Though garage rock is foundational for Los Blenders—Archundia can recall the fresh drive to pick up a guitar and sing after hearing The Strokes for the first time—its bare bones can only be manipulated so much. “[Garage] can be very unidimensional because of the role guitars and vocals play in the songs,” he points out. “In this album we tried to use vocals more like a synth and some guitars as a percussive instrument, so I think this kind of changes the vibe of the song.” With its gritty, stuttering guitars, “Eres un Malviaje” (“You’re a Bad Trip”) is a moody, somewhat esoteric post-punk anthem. Much of the latter half of the album is inspired by post-punk and darkwave and owes much to Spanish new wave bands like Hombres G and Mecano.

Since they are known for the energy of their shows, it might produce some worry to hear these experiments. While “Eres un Malviaje” still has the driving percussive and melodic chains with which the band is so comfortable, the winding “Me Derrites” could be harder to translate to the stage. To this the singer answers, “We like to modulate our shows,” with slower songs following the high-energy stuff to let crowds rest. At festivals Los Blenders try harder to nurture the “feel-good vibes,” while in smaller venues they also incorporate “some dense and weird parts.” This latter structure is emblematic of the new record: the feel good vibes and the head-nodding rock, which have at this point been perfected, approach a more mysterious, psychedelic, reverb-heavy, 80s-inflected underbelly.

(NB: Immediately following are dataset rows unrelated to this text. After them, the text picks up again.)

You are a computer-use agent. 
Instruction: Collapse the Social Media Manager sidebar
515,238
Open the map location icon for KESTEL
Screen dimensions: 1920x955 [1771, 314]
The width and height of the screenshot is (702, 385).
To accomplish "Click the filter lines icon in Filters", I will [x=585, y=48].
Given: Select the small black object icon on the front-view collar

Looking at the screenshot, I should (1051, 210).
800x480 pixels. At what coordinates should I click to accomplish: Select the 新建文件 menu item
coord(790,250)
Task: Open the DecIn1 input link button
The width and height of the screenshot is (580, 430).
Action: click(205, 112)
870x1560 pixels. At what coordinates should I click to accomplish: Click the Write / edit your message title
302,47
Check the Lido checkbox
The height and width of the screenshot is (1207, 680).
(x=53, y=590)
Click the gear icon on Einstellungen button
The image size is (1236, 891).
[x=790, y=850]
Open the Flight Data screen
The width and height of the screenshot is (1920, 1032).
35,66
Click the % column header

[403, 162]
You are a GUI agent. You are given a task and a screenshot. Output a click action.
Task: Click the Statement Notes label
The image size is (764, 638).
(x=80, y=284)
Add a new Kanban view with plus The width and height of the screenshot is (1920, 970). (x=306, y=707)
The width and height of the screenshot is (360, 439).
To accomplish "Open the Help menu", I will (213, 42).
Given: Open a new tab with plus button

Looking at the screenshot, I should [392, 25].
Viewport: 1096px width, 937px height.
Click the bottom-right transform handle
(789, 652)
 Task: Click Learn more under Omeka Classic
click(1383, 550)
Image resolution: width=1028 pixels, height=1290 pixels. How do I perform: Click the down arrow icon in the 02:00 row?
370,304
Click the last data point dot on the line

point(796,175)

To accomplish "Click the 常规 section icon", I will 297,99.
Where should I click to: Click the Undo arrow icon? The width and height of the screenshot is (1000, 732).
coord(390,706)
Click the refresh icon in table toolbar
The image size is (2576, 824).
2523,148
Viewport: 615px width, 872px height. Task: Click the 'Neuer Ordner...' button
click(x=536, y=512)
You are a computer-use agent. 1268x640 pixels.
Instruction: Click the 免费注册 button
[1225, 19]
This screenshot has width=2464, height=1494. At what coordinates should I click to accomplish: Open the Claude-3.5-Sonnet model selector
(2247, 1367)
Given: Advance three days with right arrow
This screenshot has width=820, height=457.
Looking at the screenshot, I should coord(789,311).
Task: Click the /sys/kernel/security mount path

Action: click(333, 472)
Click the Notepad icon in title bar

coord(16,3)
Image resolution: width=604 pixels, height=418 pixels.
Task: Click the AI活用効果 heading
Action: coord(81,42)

“Mazunte” should win the band pride of place in the post-history of garage and surf. They are respectful of, but more broad-minded than, the uniform ideas of these genres. What’s impressive is that reviving and honoring tradition remains a primary goal. To them tradition is palimpsestic; they can revise it, scribble on it and combine it with others. This sense of the building up of history resounds through the album, which strikes you as both familiar and novel, like a daydream. Or, Archundia says, “The idea of the album is to sound like a memory.”